The Minneapolis chapter of the NAACP is launching a legal aid service in the wake of a controversial confrontation between Metro Transit police and a Minneapolis man on July 8.
Draon Armstrong, who is black, was stopped by police for not paying a light rail fare and forcefully arrested. NAACP Minneapolis chapter president Nekima Levy-Pounds said her organization thinks existing measures to protect civil rights — like internal police investigations — don't adequately address concerns of minority communities.

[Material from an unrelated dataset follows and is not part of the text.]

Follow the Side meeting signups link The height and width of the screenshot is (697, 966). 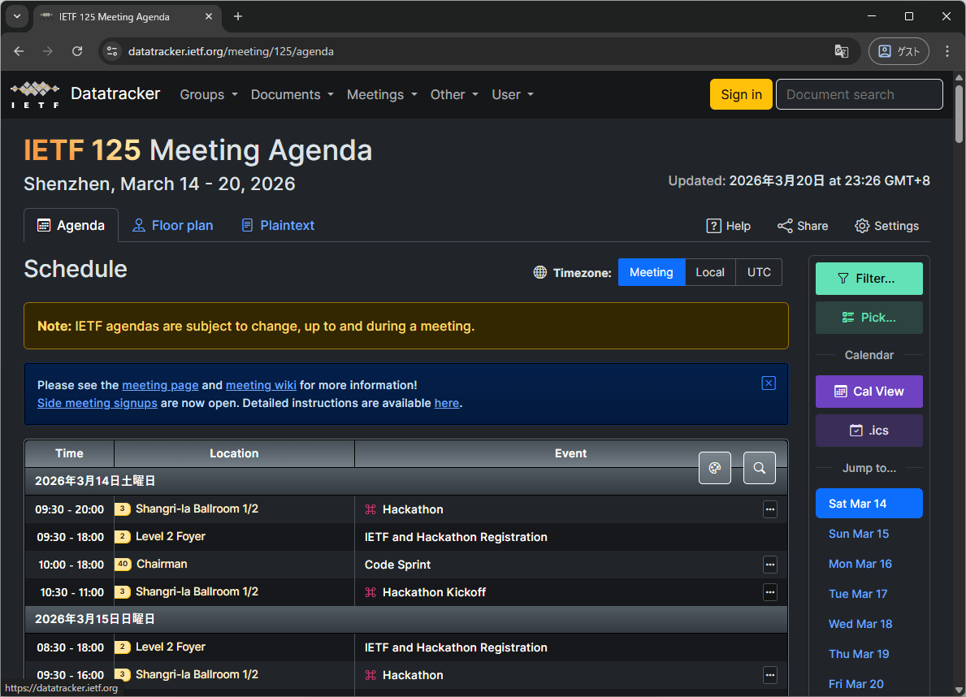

"It's important to have a third-party civil rights organization who is actively investigating various situations and who are willing to stand up for justice, even when politics are involved," said Levy-Pounds, a St. Thomas law professor who was among the organizers of the Black Lives Matter protest in December at the Mall of America.
The NAACP service will include a telephone and email hotline, a Facebook page and monthly office hours. The organization is still looking for attorneys to volunteer their time to help staff the service, Levy-Pounds said.
Levy-Pounds is head of the Community Justice Project at the St. Thomas law school. She said the NAACP service will expand on the legal clinic she helped establish with law students.
"The hotline is for general legal concerns, although we do receive a disproportionate number of calls related to negative police community relations," Levy-Pounds said in an interview. "Oftentimes, when someone has been unjustly arrested or someone has faced excessive force, they don't know where to turn. So, we want to be a resource for people in the community."